Module Biocaml_sam (.ml)

SAM files. Documentation here assumes familiarity with the SAM specification.

module Biocaml_sam: 
sig

Types



Header Types


type header_item_tag = private [< `CO | `HD | `Other of string | `PG | `RG | `SQ ] 
Header item tags define the different types of header lines. The term "tag" in this context should not be confused with its use in "tag-value" pairs, which comprise the content of header items.
type tag_value = private string * string 
A tag-value pair comprising the content of header items. Tag-value pairs occur in other places too, but this type is specifically for those in the header.
type sort_order = [ `Coordinate | `Query_name | `Unknown | `Unsorted ] 
type header_line = private {
   version : string; (*VN*)
   sort_order : sort_order option; (*SO*)
}
@HD. A header consists of different types of lines.
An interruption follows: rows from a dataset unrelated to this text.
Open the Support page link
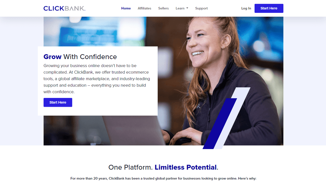The height and width of the screenshot is (181, 326). tap(201, 8)
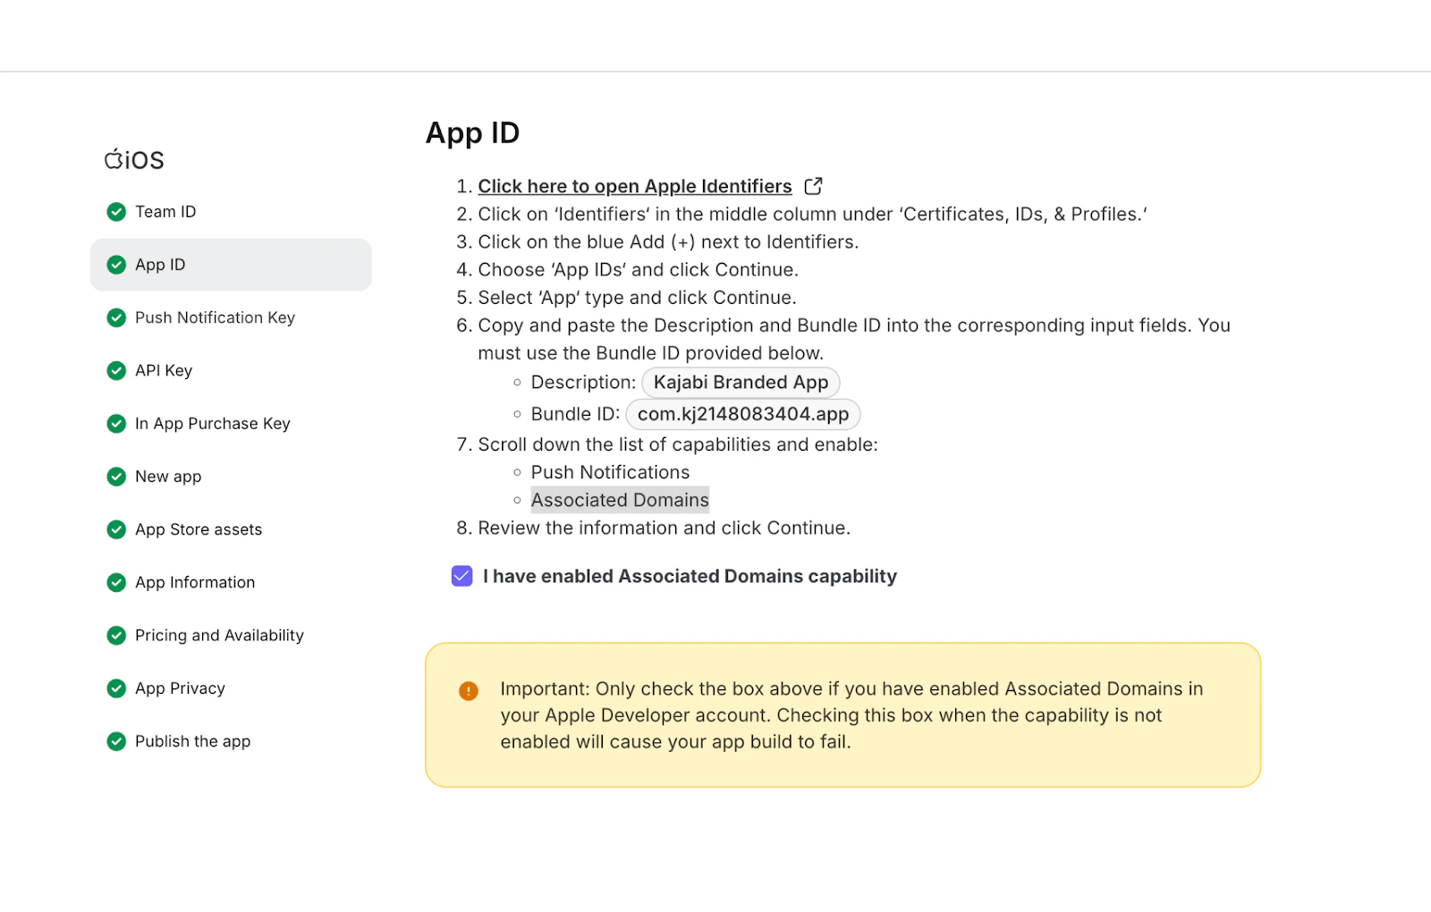Select the Bundle ID pill com.kj2148083404.app
Viewport: 1431px width, 912px height.
742,414
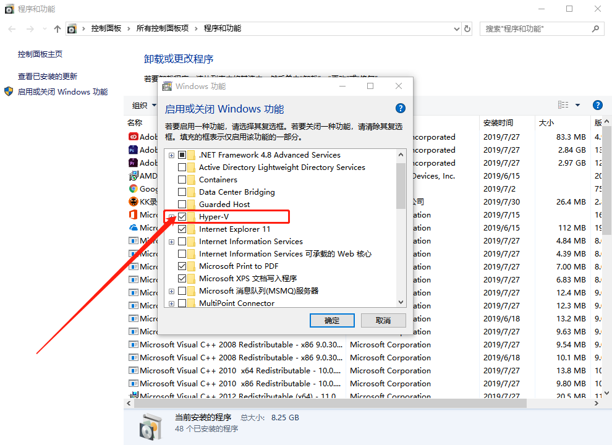Expand the .NET Framework 4.8 Advanced Services node
The image size is (612, 445).
(x=171, y=155)
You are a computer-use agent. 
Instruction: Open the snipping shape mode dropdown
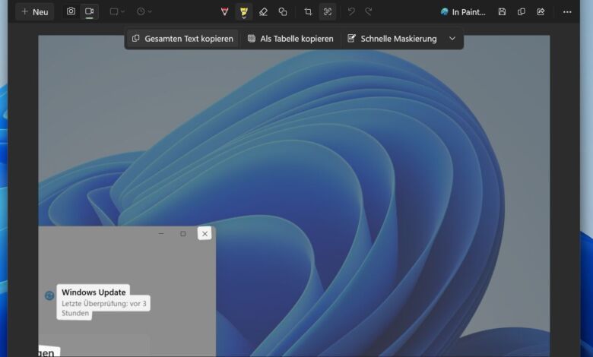pos(117,12)
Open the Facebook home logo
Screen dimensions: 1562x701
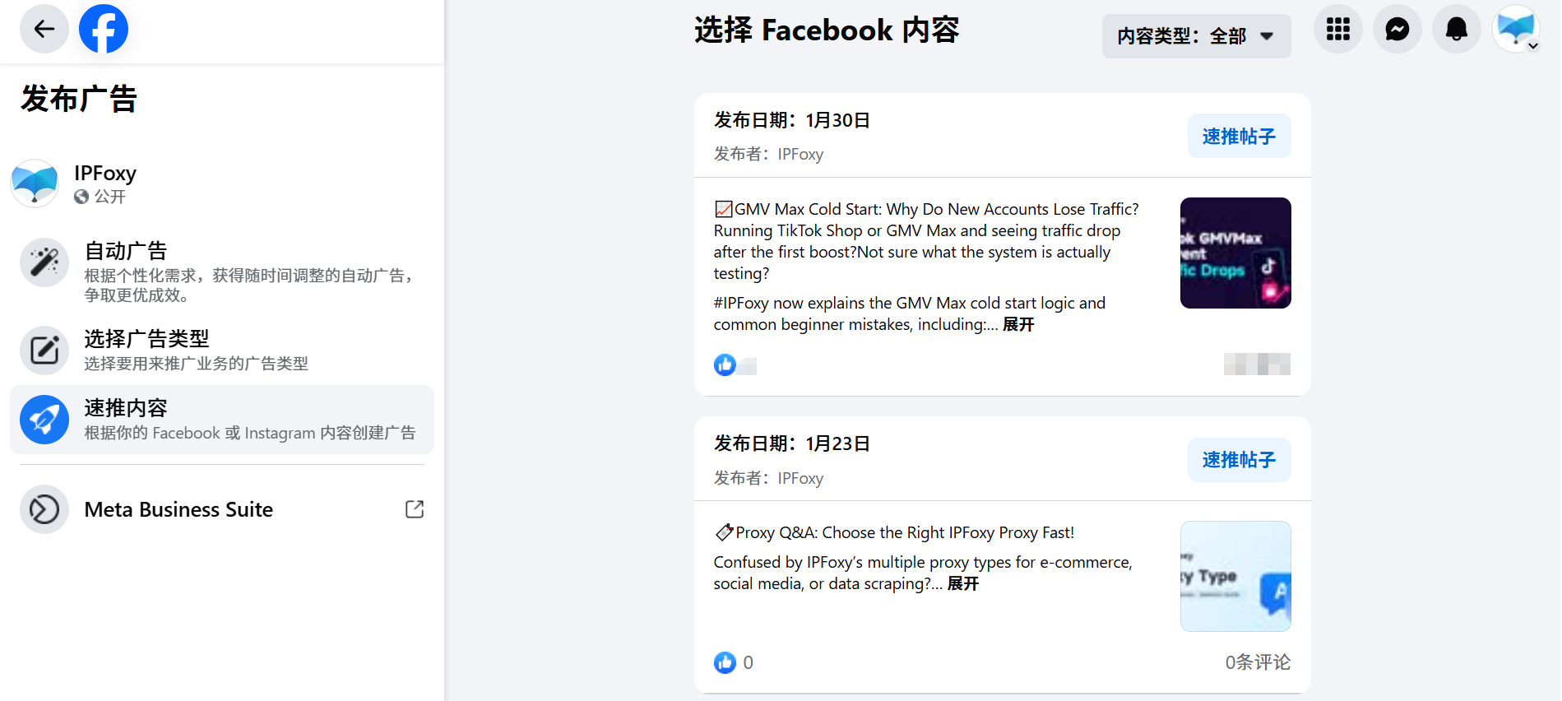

Confusingly, one of these types is called the "header line", which is what this type refers to. It does not refer generically to any line within a header.
type ref_seq = private {
   name : string; (*SN*)
   length : int; (*LN*)
   assembly : string option; (*AS*)
   md5 : string option; (*M5*)
   species : string option; (*SP*)
   uri : string option; (*UR*)
}
@SQ. Reference sequence.
type platform = [ `Capillary
| `Helicos
| `Illumina
| `Ion_Torrent
| `LS454
| `Pac_Bio
| `Solid ]
type read_group = private {
   id : string; (*ID*)
   seq_center : string option; (*CN*)
   description : string option; (*DS*)
   run_date : [ `Date of Core.Std.Date.t | `Time of Core.Std.Time.t ] option; (*DT*)
   flow_order : string option; (*FO*)
   key_seq : string option; (*KS*)
   library : string option; (*LB*)
   program : string option; (*PG*)
   predicted_median_insert_size : int option; (*PI*)
   platform : platform option; (*PL*)
   platform_unit : string option; (*PU*)
   sample : string option; (*SM*)
}
@RG.
type program = private {
   id : string; (*ID*)
   name : string option; (*PN*)
   command_line : string option; (*CL*)
   previous_id : string option; (*PP*)
   description : string option; (*DS*)
   version : string option; (*VN*)
}
@PG.
type header_item = private [< `CO of string
| `HD of header_line
| `Other of string * tag_value list
| `PG of program
| `RG of read_group
| `SQ of ref_seq ]
type header = private {
   version : string option;
   sort_order : sort_order option;
   ref_seqs : ref_seq list;
   read_groups : read_group list;
   programs : program list;
   comments : string list;
   others : (string * tag_value list) list;
}
- sort_order: Guaranteed to be None if version = None.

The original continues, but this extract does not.